Appare preminente considerare al riguardo l’art. 20 (Costituzione delle Autorità di sistema portuale e successione delle società alle organizzazioni portuali), comma 5, prima parte, l. n. 84 del 1994. Tale disposizione recita “Le Autorità di sistema portuale dei porti di cui all’articolo 2, sono costituite dal 1 gennaio 1995 e da tale data assumono tutti i compiti di cui all’articolo 6 e ad esse è trasferita l’amministrazione dei beni del demanio marittimo compresi nella circoscrizione territoriale come individuata ai sensi dell’articolo 6”.
L’art. 6 (Autorità di sistema portuale), comma 13 (poi abrogato dall’art. 2, comma 1, lett. h) d.lgs. 13 dicembre 2017 a far data dal 24 febbraio 2018, ma in vigore al momento dell’ordinanza impugnata, della sentenza di primo grado e della proposizione dell’appello in esame), prevede(va): “All’interno delle circoscrizioni portuali, le AdSP amministrano, in via esclusiva, in forza di quanto previsto dalla presente legge e dal codice della navigazione, le aree e i beni del demanio marittimo,(…)”.
L’art. 6 nella versione oggi vigente – cioè anche senza questa previsione -mantiene sostanzialmente fermo un tale regime circa aree e beni. Infatti il suo comma 4, lett. a), prevede che l’Autorità di Sistema portuale svolge i compiti di ” indirizzo, programmazione, coordinamento, regolazione, promozione e controllo, anche mediante gli uffici territoriali portuali secondo quanto previsto all’articolo 6-bis, comma 1, lettera c), delle operazioni e dei servizi portuali, delle attività autorizzatorie e concessorie di cui agli articoli 16, 17 e 18 e delle altre attività commerciali ed industriali esercitate nei porti e nelle circoscrizioni territoriali” . Lo stesso comma 4, lett. e), afferma poi che all’Autorità spettano i compiti di “amministrazione in via esclusiva delle aree e dei beni del demanio marittimo ricompresi nella propria circoscrizione”.
In forza di dette previsioni, le competenze amministrative dell’Autorità riguardano le aree del demanio marittimo: che qui sono quelle delimitate dal decreto del Ministro dei trasporti e della navigazione 6 aprile 1994, citato dall’appellante, per cui in forza dell’art. 6, “la circoscrizione territoriale dell’Autorità portuale di Livorno è costituita “dalle aree demaniali marittime, dalle opere portuali e dagli antistanti spazi acquei, compresi nel tratto di costa che va dalla foce del Calambrone fino al porticciolo Na.
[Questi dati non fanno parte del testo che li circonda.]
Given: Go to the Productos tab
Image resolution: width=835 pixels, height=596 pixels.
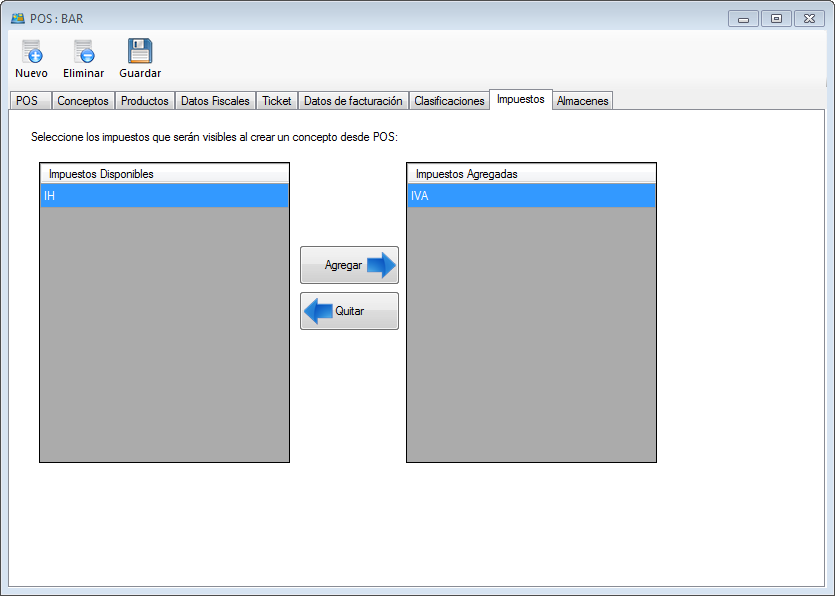Looking at the screenshot, I should tap(145, 101).
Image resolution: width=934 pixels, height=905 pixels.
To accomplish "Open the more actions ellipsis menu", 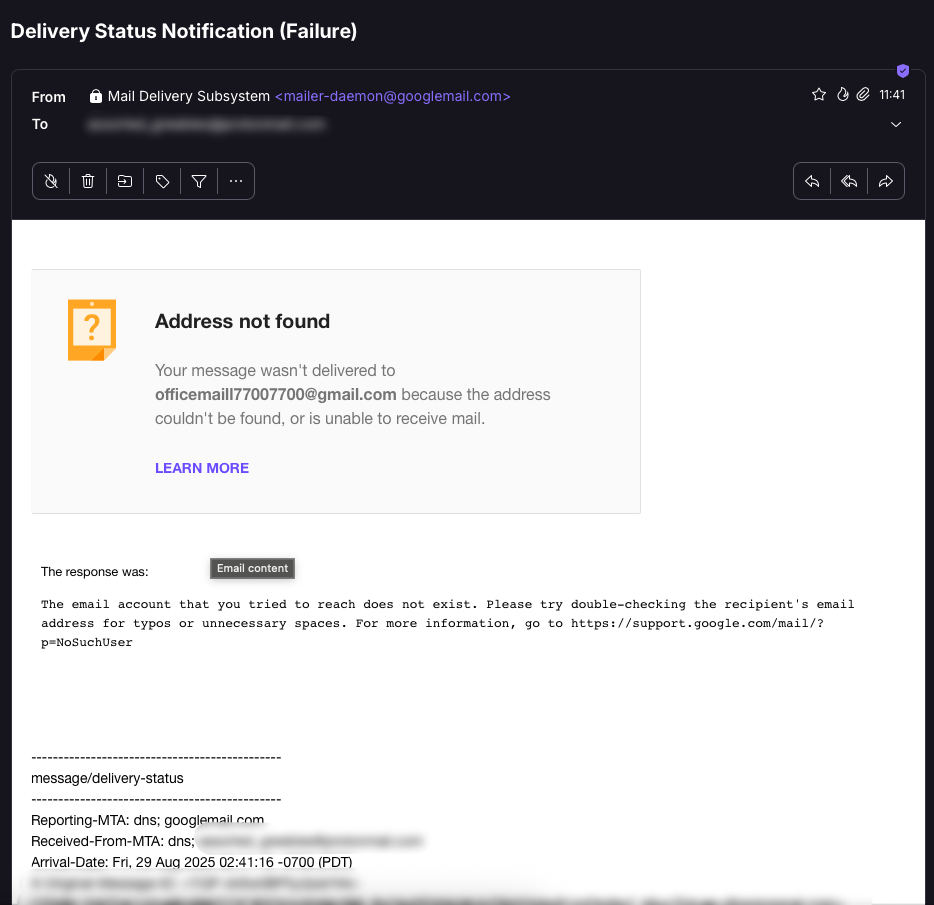I will point(236,181).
Sa., escluso”.
Da tale quadro generale, normativo e provvedimentale generale, emerge che bene ha concluso la sentenza qui appellata circa il rapporto tra autorità e territorio di competenza: conclusioni che del resto la giurisprudenza di questo Consiglio di Stato aveva già trattato (Cons. Stato, VI, 28 gennaio 2014, n. 433), rilevando che nonostante la recente tendenza volta ad ammettere una nozione “funzionale” del concetto di demanialità, è illegittimo l’atto di delimitazione di aree demaniali nel quale l’amministrazione ha inteso ricomprendere nell’ambito del demanio portuale anche opere e compendi che non afferiscono alle opere portuali in senso proprio, bensì all’industrializzazione di un’area contigua al porto..
Invero, gli importanti profili di collegamento logistico e funzionale fra l’infrastruttura portuale in senso proprio e le contigue aree di sviluppo industriale contigue, non necessariamente implicano la necessità di una configurazione di un unicum organico cui si estende la qualificazione di ‘portò, recando con sé il carattere di demanialità dell’822 Cod. civ. e deall’art. 28 del Codice della navigazione.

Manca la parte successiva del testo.